### Stated task
Replace "close icon" with "close button" in the listing lines beginning at the line that has "Viewport: 1200px width, 610px height." and ending after the line that has "Action: [231, 34]", keeping everything else the same and leaving out the pictures.

### Dataset extract
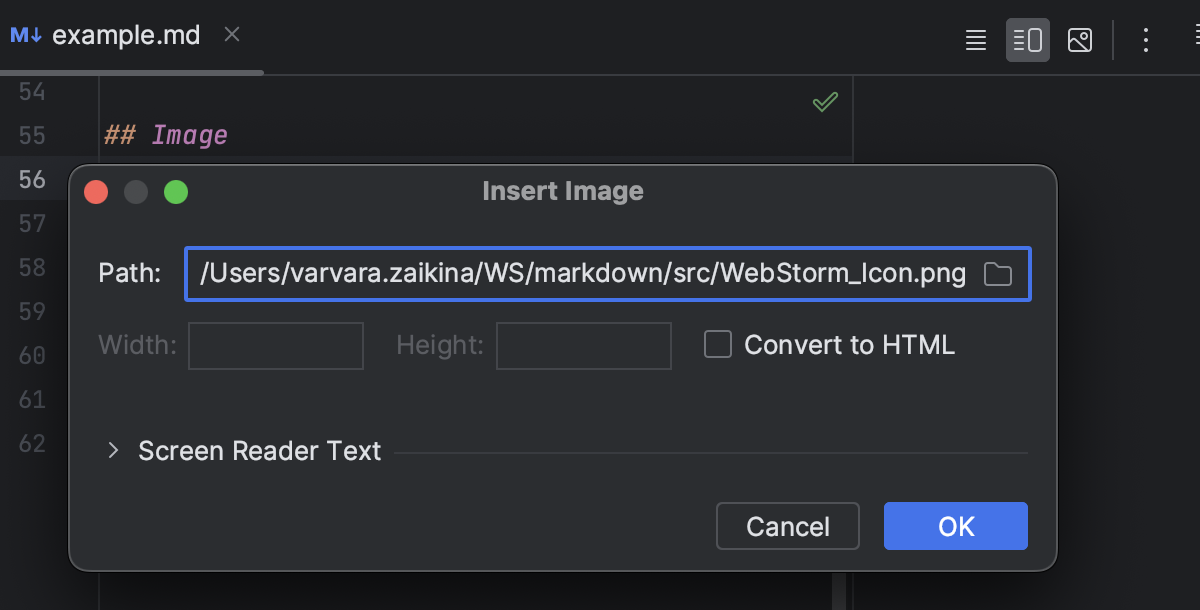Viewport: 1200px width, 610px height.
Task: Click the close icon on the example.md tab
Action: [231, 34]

--

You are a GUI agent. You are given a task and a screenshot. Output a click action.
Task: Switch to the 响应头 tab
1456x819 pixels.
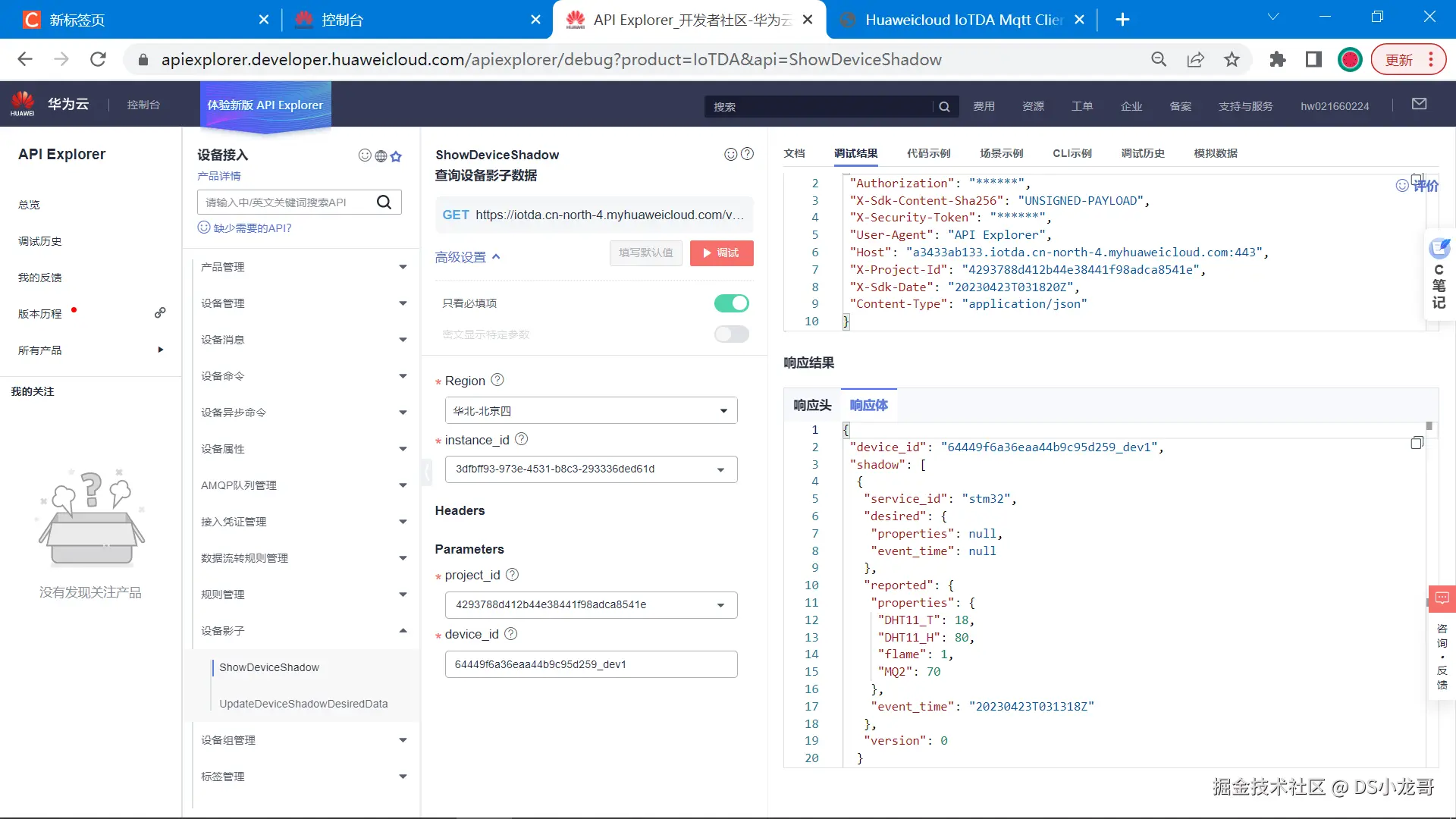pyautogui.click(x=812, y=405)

### Exercise answer
Viewport: 1200px width, 610px height.
Task: Click the close button on the example.md tab
Action: [231, 34]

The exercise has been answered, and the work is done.